**Exercise details**
Write out the material below verbatim, preserving every line and character without alteration.

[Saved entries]
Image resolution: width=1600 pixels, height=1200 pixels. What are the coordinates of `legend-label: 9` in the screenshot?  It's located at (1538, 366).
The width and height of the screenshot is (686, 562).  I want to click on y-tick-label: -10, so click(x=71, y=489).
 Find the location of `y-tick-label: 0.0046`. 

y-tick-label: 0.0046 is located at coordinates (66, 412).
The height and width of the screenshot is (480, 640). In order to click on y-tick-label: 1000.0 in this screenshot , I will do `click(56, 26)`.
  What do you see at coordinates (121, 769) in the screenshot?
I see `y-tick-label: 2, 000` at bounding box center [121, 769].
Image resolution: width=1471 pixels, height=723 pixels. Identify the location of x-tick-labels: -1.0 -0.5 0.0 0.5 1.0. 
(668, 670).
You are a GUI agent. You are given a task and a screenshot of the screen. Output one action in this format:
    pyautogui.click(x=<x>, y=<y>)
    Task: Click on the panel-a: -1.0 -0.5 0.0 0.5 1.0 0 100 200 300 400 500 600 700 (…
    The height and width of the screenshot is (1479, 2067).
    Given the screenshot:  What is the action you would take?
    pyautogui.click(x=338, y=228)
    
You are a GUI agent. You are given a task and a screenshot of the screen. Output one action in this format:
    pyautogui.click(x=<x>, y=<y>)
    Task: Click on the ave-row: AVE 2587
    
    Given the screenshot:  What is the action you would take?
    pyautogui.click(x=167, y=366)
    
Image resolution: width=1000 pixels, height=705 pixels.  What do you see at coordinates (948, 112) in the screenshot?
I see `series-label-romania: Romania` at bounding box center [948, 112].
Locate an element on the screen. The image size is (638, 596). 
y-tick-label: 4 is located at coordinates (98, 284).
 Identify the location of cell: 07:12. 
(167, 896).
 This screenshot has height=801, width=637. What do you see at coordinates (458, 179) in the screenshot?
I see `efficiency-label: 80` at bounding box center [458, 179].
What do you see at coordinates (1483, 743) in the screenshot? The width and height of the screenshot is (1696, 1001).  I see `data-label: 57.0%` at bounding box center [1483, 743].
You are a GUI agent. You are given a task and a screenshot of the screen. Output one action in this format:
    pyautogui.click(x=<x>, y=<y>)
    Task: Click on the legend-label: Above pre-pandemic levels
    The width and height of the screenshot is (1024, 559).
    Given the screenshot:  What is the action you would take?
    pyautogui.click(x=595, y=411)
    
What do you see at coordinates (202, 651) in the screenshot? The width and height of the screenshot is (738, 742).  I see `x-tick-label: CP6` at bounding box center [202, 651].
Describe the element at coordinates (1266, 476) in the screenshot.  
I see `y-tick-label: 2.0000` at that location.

**Response area**
Image resolution: width=1600 pixels, height=1200 pixels. What are the coordinates of `legend-label: 9` in the screenshot?  It's located at (1538, 366).
The width and height of the screenshot is (686, 562).  I want to click on y-tick-label: -10, so click(x=71, y=489).
 Find the location of `y-tick-label: 0.0046`. 

y-tick-label: 0.0046 is located at coordinates (66, 412).
The height and width of the screenshot is (480, 640). In order to click on y-tick-label: 1000.0 in this screenshot , I will do `click(56, 26)`.
  What do you see at coordinates (121, 769) in the screenshot?
I see `y-tick-label: 2, 000` at bounding box center [121, 769].
Image resolution: width=1471 pixels, height=723 pixels. Identify the location of x-tick-labels: -1.0 -0.5 0.0 0.5 1.0. 
(668, 670).
You are a GUI agent. You are given a task and a screenshot of the screen. Output one action in this format:
    pyautogui.click(x=<x>, y=<y>)
    Task: Click on the panel-a: -1.0 -0.5 0.0 0.5 1.0 0 100 200 300 400 500 600 700 (…
    The height and width of the screenshot is (1479, 2067).
    Given the screenshot:  What is the action you would take?
    pyautogui.click(x=338, y=228)
    
You are a GUI agent. You are given a task and a screenshot of the screen. Output one action in this format:
    pyautogui.click(x=<x>, y=<y>)
    Task: Click on the ave-row: AVE 2587
    
    Given the screenshot:  What is the action you would take?
    pyautogui.click(x=167, y=366)
    
Image resolution: width=1000 pixels, height=705 pixels.  What do you see at coordinates (948, 112) in the screenshot?
I see `series-label-romania: Romania` at bounding box center [948, 112].
Locate an element on the screen. The image size is (638, 596). 
y-tick-label: 4 is located at coordinates (98, 284).
 Identify the location of cell: 07:12. 
(167, 896).
 This screenshot has height=801, width=637. What do you see at coordinates (458, 179) in the screenshot?
I see `efficiency-label: 80` at bounding box center [458, 179].
What do you see at coordinates (1483, 743) in the screenshot? The width and height of the screenshot is (1696, 1001).  I see `data-label: 57.0%` at bounding box center [1483, 743].
You are a GUI agent. You are given a task and a screenshot of the screen. Output one action in this format:
    pyautogui.click(x=<x>, y=<y>)
    Task: Click on the legend-label: Above pre-pandemic levels
    The width and height of the screenshot is (1024, 559).
    Given the screenshot:  What is the action you would take?
    pyautogui.click(x=595, y=411)
    
What do you see at coordinates (202, 651) in the screenshot? The width and height of the screenshot is (738, 742).  I see `x-tick-label: CP6` at bounding box center [202, 651].
Describe the element at coordinates (1266, 476) in the screenshot.  
I see `y-tick-label: 2.0000` at that location.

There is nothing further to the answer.